Enquanto Brasília surgia como símbolo de modernidade nos anos 1960, mulheres negras como Jacira da Silva chegavam à nova capital em busca de oportunidades, mas enfrentavam segregação e exclusão. Jacira, que se mudou do Rio de Janeiro aos 9 anos, relata as dificuldades iniciais, como caminhar longas distâncias para estudar, destacando como a cidade era projetada de forma seletiva, afastando trabalhadores negros para periferias como Ceilândia e Taguatinga. Inspirada pelo geógrafo Milton Santos, ela explica essa segregação espacial como um instrumento de separação social. Sua politização ganhou força na adolescência, perto da Universidade de Brasília, durante a Ditadura Militar, marcada por racionamentos e repressões. Em 1981, ingressou no Movimento Negro Unificado do Distrito Federal (MNUDF), após atuar no Centro de Estudos Afro-Brasileiros (CEAB), combatendo o mito da democracia racial e defendendo a educação e cultura como ferramentas para igualdade.

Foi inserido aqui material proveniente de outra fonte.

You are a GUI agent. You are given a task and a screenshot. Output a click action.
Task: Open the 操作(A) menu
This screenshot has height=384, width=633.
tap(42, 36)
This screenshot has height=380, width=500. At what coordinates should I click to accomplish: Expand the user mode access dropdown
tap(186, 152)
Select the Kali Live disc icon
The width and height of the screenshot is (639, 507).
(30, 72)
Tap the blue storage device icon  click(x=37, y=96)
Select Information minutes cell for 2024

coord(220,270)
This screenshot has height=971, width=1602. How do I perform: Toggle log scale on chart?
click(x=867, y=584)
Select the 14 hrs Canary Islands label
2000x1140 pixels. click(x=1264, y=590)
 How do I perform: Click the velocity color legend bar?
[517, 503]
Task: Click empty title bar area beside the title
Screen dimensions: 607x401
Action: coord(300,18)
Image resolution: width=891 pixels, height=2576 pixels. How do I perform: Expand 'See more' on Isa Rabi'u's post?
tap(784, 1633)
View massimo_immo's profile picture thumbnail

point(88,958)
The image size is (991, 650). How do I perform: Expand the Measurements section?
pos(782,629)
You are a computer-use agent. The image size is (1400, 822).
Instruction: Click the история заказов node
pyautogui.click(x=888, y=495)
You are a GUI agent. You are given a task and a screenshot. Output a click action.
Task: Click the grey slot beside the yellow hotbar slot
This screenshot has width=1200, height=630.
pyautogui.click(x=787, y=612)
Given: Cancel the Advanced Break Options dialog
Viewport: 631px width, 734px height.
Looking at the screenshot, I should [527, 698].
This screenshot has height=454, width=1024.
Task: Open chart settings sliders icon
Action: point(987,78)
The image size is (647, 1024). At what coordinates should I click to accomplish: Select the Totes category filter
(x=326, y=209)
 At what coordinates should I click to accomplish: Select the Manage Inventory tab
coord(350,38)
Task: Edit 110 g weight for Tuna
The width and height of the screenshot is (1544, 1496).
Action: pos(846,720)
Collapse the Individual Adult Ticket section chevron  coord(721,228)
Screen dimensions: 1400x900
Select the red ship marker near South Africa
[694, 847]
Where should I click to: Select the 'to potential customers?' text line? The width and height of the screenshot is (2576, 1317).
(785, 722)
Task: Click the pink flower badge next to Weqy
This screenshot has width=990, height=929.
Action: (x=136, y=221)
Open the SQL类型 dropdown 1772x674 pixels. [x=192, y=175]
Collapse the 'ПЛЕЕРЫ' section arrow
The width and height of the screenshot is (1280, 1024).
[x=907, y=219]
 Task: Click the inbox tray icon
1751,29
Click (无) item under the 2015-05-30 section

O dossiê “O lugar das mulheres pretas na construção de Brasília nas décadas de 70, 80 e 90”, iniciativa do Núcleo de Arte do Centro-Oeste (Naco) e coordenado pela consultora chilena Paloma Elizabeth Morales Arteaga, reúne relatos de Jacira e outras seis lideranças, baseados em entrevistas e documentos do Arquivo Público do Distrito Federal. Paloma observa a discrepância entre a maioria negra na população brasileira e a falta de reconhecimento, especialmente em cidades como Bahia e Rio de Janeiro. Outras narrativas incluem a de Maria Luiza Júnior, fundadora do MNU-DF, que critica o Instituto Nacional Afro-Brasileiro por seu foco elitista, e a de Cristina Guimarães, que aponta as limitações do feminismo hegemônico ao ignorar mulheres negras, indígenas e trabalhadoras domésticas. Isso levou ao Encontro Nacional de Mulheres Negras em 1988, coincidindo com a Constituinte e o centenário da abolição, impulsionando organizações como o Coletivo de Mulheres Negras do DF e outras entidades nacionais.
Essas mulheres enfrentaram resistências internas nos movimentos, demorando para serem respeitadas como iguais. Jacira destaca a luta por espaço nas mesas de debate, enquanto Cristina recorda mobilizações contra a “falsa abolição”, culminando em marchas e na criação de grupos como Criola, Geledés e Mãe Andresa. O dossiê evidencia como seu ativismo contribuiu para a redemocratização e a Constituição Federal de 1988, promovendo direitos políticos e melhores condições de vida em um espaço historicamente negado às mulheres negras.